**Work to complete**
The entries need to be copied exactly as they stand, images left out.
-=-=-=-=-
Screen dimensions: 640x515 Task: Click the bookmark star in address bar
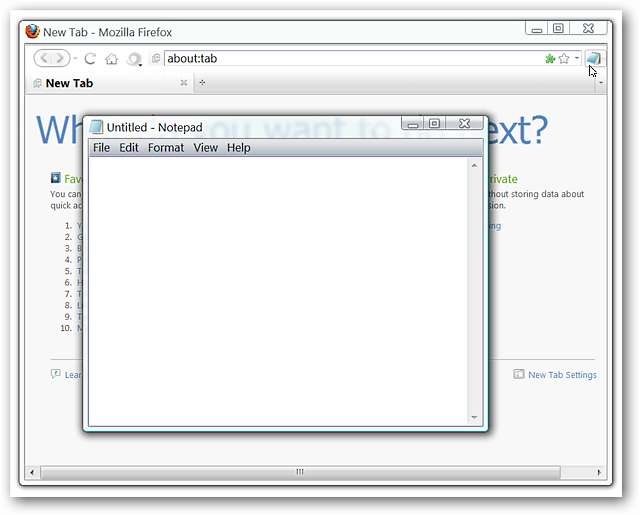[x=564, y=59]
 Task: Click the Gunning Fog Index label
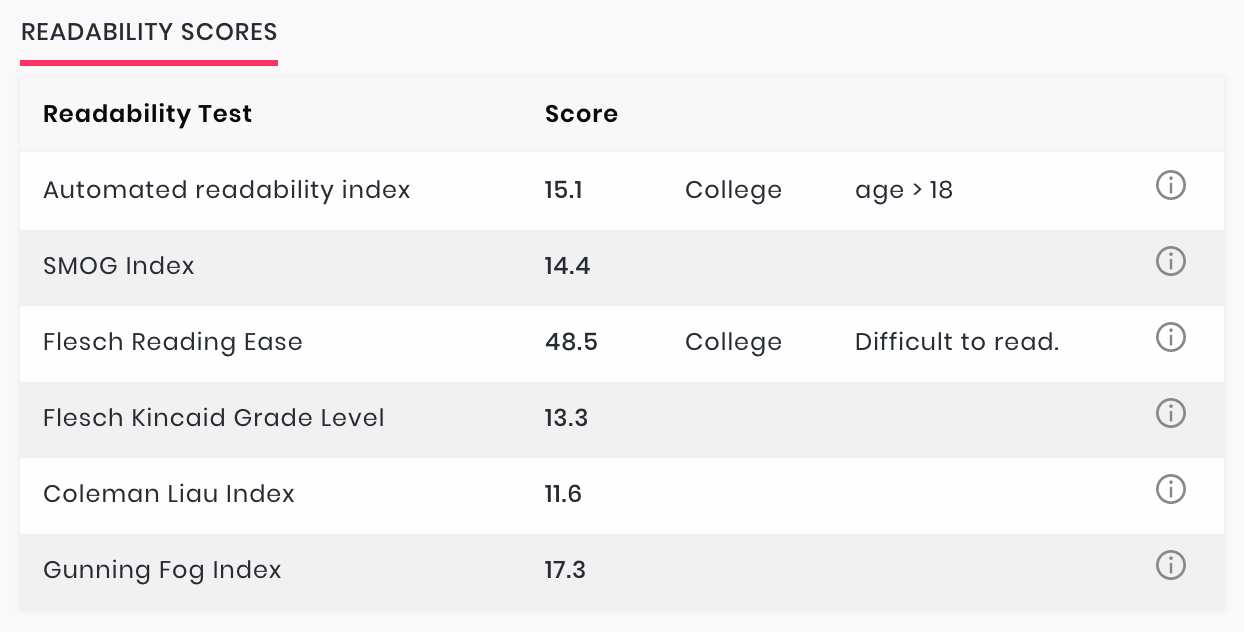point(162,570)
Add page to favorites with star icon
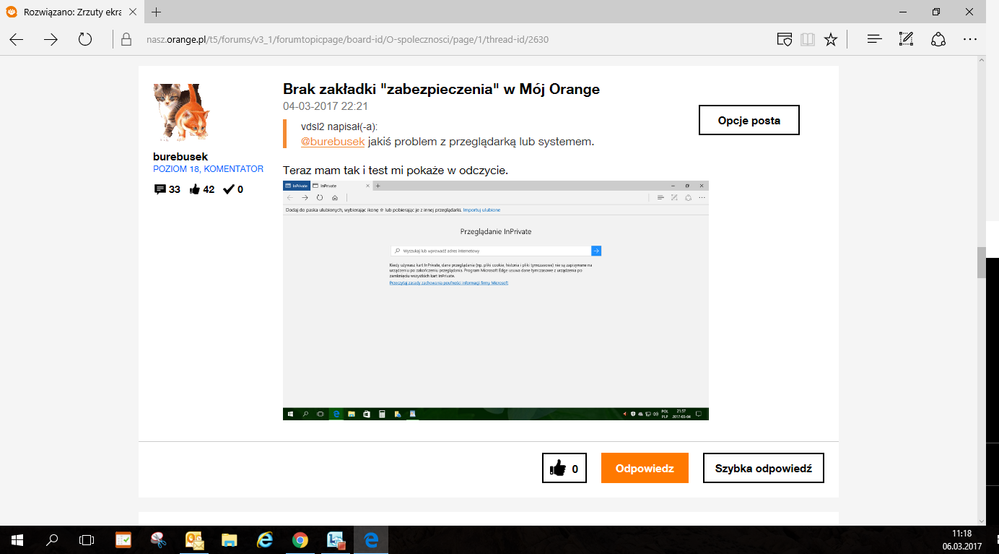 pos(831,40)
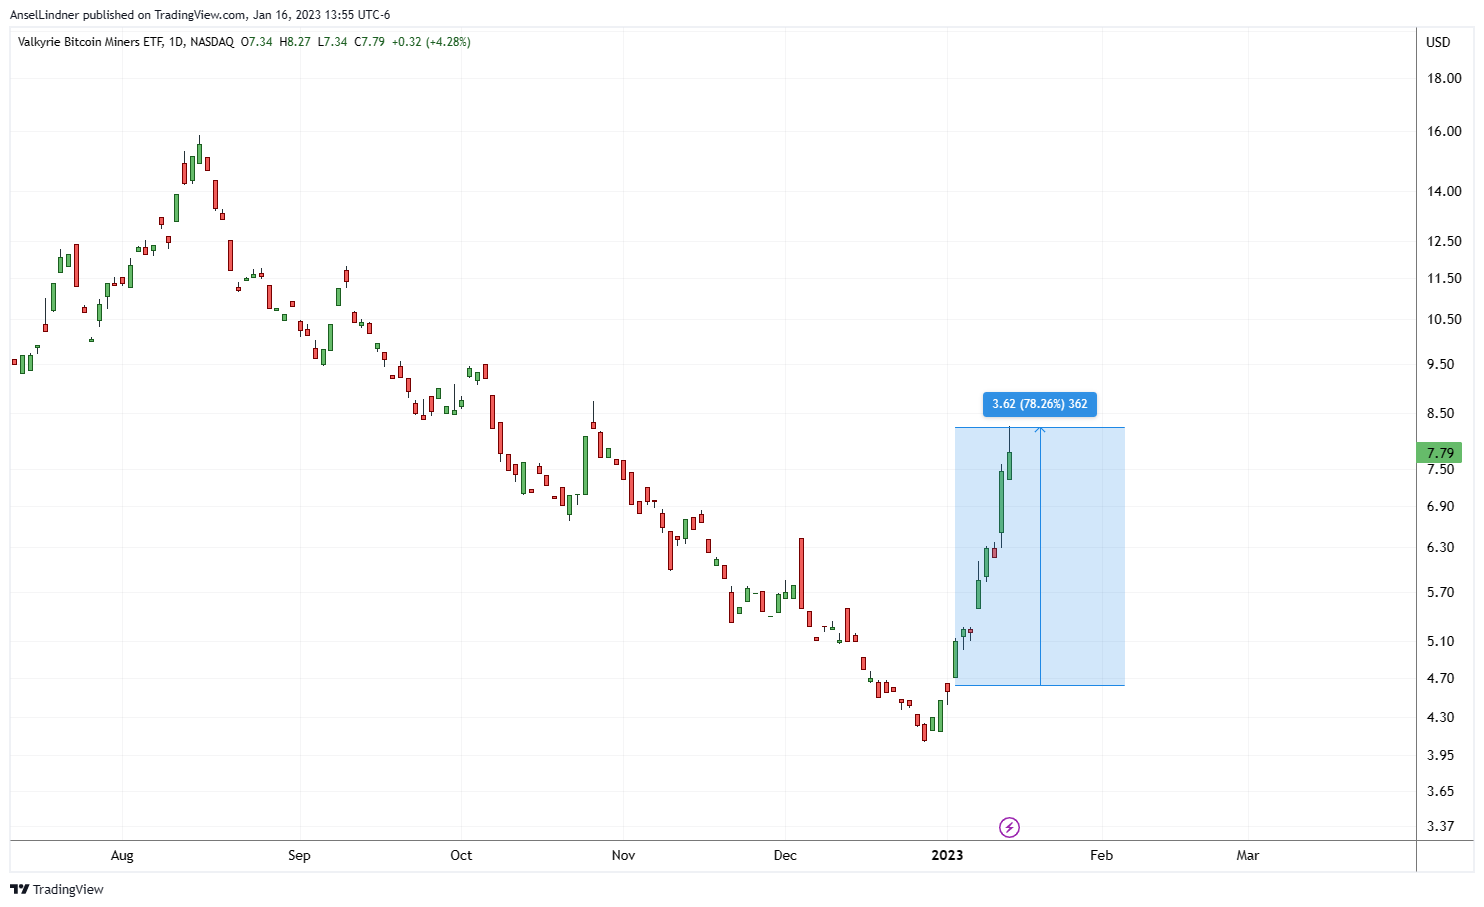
-=-=-=-=-
**Response to this exercise**
Screen dimensions: 640x515 Task: Click the bookmark star in address bar
[x=564, y=59]
 Task: Click the Gunning Fog Index label
point(162,570)
Add page to favorites with star icon
 pos(831,40)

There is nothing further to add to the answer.